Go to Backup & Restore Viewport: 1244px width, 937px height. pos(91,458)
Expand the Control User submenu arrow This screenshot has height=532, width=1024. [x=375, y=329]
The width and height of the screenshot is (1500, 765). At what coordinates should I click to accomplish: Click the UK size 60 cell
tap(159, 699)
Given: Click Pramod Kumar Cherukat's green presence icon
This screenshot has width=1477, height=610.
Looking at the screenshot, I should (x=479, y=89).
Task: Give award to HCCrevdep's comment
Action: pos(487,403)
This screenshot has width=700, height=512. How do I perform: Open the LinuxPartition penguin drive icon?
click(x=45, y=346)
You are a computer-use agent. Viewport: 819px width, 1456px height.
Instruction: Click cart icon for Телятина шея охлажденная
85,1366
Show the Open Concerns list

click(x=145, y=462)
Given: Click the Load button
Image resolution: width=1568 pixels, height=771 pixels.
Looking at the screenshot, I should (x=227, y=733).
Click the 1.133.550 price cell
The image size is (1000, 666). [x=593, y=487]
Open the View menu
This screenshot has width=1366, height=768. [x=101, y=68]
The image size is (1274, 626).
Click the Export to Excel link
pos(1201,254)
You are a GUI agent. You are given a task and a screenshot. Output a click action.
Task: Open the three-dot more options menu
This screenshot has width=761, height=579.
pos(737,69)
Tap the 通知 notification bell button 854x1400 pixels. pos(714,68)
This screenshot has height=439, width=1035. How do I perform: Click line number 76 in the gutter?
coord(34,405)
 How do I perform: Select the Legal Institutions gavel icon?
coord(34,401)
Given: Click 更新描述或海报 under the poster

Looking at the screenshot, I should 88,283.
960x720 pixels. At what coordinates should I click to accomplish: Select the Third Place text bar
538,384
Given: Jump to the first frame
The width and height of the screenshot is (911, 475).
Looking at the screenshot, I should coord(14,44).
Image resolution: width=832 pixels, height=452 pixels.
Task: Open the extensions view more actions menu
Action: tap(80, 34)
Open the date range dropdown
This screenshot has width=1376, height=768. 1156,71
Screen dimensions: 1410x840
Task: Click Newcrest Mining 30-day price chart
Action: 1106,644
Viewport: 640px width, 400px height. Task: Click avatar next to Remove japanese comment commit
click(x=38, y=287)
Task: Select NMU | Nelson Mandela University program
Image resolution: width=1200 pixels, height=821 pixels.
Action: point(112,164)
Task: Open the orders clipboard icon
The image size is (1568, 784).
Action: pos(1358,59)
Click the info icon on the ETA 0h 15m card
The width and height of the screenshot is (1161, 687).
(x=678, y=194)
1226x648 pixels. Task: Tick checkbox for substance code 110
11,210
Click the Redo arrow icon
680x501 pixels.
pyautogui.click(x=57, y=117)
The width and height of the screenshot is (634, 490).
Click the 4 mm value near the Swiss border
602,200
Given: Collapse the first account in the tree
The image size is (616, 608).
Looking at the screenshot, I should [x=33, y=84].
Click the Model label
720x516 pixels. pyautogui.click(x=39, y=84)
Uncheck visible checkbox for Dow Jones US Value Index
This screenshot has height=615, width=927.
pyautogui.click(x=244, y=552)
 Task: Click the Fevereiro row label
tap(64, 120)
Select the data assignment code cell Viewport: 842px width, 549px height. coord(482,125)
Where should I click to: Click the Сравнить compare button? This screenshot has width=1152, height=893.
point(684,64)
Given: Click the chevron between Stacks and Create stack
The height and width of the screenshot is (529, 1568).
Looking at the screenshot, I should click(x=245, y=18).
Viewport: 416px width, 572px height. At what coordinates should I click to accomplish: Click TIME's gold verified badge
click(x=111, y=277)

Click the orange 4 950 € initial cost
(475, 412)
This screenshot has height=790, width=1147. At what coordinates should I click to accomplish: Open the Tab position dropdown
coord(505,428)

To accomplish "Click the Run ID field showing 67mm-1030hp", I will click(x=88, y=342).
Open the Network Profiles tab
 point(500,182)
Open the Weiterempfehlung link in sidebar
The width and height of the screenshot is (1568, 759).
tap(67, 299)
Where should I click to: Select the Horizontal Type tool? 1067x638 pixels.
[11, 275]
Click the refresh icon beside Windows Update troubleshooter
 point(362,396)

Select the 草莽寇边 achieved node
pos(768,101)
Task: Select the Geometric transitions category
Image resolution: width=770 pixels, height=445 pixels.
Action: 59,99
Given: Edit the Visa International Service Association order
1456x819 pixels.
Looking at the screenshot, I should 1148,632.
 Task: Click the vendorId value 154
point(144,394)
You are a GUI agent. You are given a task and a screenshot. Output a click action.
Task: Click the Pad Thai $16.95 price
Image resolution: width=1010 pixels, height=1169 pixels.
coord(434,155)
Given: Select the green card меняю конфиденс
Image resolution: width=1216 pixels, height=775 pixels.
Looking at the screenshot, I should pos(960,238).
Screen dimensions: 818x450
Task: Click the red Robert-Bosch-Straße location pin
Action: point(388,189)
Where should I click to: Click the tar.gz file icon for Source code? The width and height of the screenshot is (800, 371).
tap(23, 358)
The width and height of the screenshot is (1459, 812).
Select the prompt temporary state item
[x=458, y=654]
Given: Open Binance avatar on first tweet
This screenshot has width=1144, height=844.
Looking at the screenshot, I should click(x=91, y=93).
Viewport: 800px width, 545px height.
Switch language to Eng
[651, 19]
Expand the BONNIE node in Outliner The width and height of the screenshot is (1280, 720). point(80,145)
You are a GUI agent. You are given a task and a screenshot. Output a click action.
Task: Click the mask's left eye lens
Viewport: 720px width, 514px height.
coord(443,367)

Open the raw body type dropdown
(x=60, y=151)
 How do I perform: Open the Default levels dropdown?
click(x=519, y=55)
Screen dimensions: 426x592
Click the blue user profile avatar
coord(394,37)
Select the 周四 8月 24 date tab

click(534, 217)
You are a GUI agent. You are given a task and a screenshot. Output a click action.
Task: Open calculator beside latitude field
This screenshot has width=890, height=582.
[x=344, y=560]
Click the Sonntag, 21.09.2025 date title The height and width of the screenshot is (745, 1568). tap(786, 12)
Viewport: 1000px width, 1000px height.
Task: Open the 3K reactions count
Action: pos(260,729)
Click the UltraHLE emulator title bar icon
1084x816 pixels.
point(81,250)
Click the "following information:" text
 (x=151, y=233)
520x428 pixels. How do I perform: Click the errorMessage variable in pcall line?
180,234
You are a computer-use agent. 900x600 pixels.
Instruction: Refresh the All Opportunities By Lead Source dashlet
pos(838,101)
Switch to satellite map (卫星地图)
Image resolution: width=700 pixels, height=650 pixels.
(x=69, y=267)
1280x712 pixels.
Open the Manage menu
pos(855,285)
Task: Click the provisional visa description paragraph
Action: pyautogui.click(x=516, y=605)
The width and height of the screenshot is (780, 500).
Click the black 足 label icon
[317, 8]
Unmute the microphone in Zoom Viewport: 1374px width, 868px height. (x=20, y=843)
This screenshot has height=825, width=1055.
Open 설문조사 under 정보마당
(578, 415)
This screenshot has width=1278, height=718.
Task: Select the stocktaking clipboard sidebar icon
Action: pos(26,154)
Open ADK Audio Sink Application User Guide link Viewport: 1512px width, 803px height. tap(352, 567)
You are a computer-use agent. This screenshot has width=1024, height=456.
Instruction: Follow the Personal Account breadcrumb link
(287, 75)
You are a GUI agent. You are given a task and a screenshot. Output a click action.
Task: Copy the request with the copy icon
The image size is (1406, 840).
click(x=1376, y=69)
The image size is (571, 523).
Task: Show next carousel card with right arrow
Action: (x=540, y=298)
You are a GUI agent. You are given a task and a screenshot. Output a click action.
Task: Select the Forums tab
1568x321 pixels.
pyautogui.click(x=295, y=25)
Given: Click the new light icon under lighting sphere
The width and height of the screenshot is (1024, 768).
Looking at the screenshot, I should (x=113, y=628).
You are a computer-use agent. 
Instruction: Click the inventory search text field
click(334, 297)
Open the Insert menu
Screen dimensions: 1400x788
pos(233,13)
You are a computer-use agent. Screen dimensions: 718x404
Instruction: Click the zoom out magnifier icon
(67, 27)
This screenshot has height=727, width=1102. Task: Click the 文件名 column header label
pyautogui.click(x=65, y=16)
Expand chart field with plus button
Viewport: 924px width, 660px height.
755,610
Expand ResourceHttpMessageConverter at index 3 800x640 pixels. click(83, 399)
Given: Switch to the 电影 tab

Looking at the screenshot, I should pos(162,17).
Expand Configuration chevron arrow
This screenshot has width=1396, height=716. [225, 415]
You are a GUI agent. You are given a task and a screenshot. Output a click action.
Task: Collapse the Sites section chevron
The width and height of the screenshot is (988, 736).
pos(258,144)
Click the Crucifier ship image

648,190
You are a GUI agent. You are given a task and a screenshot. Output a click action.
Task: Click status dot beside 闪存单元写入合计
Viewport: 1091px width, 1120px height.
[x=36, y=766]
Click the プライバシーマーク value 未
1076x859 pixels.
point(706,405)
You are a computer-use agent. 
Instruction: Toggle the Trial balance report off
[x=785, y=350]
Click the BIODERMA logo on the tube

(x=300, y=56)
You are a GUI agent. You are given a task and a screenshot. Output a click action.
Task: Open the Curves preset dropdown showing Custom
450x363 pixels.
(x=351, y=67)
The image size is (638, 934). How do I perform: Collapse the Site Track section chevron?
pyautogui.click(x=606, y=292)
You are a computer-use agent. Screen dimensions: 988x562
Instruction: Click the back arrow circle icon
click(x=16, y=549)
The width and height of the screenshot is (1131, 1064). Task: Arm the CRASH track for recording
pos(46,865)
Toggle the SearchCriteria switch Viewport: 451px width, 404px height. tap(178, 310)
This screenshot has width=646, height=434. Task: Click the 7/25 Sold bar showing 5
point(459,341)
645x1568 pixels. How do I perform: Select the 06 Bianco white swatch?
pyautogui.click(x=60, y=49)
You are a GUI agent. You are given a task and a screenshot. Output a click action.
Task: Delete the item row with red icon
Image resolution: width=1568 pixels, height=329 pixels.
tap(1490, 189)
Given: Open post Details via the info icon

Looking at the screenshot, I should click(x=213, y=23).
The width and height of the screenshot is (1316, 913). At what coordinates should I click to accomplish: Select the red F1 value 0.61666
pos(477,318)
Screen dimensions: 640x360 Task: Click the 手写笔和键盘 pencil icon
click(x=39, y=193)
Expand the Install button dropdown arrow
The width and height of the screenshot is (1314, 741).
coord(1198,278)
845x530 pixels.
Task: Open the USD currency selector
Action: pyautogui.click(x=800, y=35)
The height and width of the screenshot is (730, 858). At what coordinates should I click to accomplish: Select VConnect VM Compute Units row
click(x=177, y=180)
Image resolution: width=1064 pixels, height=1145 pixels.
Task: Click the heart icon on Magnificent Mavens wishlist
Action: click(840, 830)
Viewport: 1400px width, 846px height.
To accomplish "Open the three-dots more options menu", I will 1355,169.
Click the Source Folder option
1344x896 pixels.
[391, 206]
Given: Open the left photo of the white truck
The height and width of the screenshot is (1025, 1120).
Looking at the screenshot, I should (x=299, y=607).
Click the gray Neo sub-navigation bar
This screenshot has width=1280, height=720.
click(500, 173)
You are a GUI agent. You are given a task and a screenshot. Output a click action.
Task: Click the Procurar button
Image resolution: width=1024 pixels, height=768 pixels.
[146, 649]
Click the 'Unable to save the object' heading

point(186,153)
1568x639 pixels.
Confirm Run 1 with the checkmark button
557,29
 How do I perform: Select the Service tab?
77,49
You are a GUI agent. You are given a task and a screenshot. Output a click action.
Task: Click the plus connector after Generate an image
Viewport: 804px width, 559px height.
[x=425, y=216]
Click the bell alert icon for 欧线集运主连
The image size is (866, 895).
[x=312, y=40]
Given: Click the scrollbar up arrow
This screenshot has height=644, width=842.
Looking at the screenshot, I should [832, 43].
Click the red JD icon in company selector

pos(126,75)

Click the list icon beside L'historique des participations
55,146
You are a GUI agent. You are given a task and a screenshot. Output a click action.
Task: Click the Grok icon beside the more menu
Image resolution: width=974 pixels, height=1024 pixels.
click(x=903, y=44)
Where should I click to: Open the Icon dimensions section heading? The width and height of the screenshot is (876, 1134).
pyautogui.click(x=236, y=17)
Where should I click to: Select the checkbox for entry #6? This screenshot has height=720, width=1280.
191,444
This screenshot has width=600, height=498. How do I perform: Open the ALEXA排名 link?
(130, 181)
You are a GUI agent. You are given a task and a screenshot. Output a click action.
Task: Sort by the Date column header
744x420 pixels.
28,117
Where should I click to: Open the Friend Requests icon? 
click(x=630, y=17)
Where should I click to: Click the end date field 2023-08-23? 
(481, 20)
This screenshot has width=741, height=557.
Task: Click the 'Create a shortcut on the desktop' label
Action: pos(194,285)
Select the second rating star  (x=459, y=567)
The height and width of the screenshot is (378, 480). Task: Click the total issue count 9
• • • •
→ **DIRECTIONS**: Ending with the line containing "Given: Jump to the first frame", please print exactly the lines of the material above from its first line onward, and nothing else.

→ **RESULT OF THE EXERCISE**:
Go to Backup & Restore Viewport: 1244px width, 937px height. pos(91,458)
Expand the Control User submenu arrow This screenshot has height=532, width=1024. [x=375, y=329]
The width and height of the screenshot is (1500, 765). At what coordinates should I click to accomplish: Click the UK size 60 cell
tap(159, 699)
Given: Click Pramod Kumar Cherukat's green presence icon
This screenshot has width=1477, height=610.
Looking at the screenshot, I should (x=479, y=89).
Task: Give award to HCCrevdep's comment
Action: pos(487,403)
This screenshot has width=700, height=512. How do I perform: Open the LinuxPartition penguin drive icon?
click(x=45, y=346)
You are a computer-use agent. Viewport: 819px width, 1456px height.
Instruction: Click cart icon for Телятина шея охлажденная
85,1366
Show the Open Concerns list

click(x=145, y=462)
Given: Click the Load button
Image resolution: width=1568 pixels, height=771 pixels.
Looking at the screenshot, I should (x=227, y=733).
Click the 1.133.550 price cell
The image size is (1000, 666). [x=593, y=487]
Open the View menu
This screenshot has width=1366, height=768. [x=101, y=68]
The image size is (1274, 626).
Click the Export to Excel link
pos(1201,254)
You are a GUI agent. You are given a task and a screenshot. Output a click action.
Task: Open the three-dot more options menu
This screenshot has width=761, height=579.
pos(737,69)
Tap the 通知 notification bell button 854x1400 pixels. pos(714,68)
This screenshot has height=439, width=1035. How do I perform: Click line number 76 in the gutter?
coord(34,405)
 How do I perform: Select the Legal Institutions gavel icon?
coord(34,401)
Given: Click 更新描述或海报 under the poster

Looking at the screenshot, I should 88,283.
960x720 pixels. At what coordinates should I click to accomplish: Select the Third Place text bar
538,384
Given: Jump to the first frame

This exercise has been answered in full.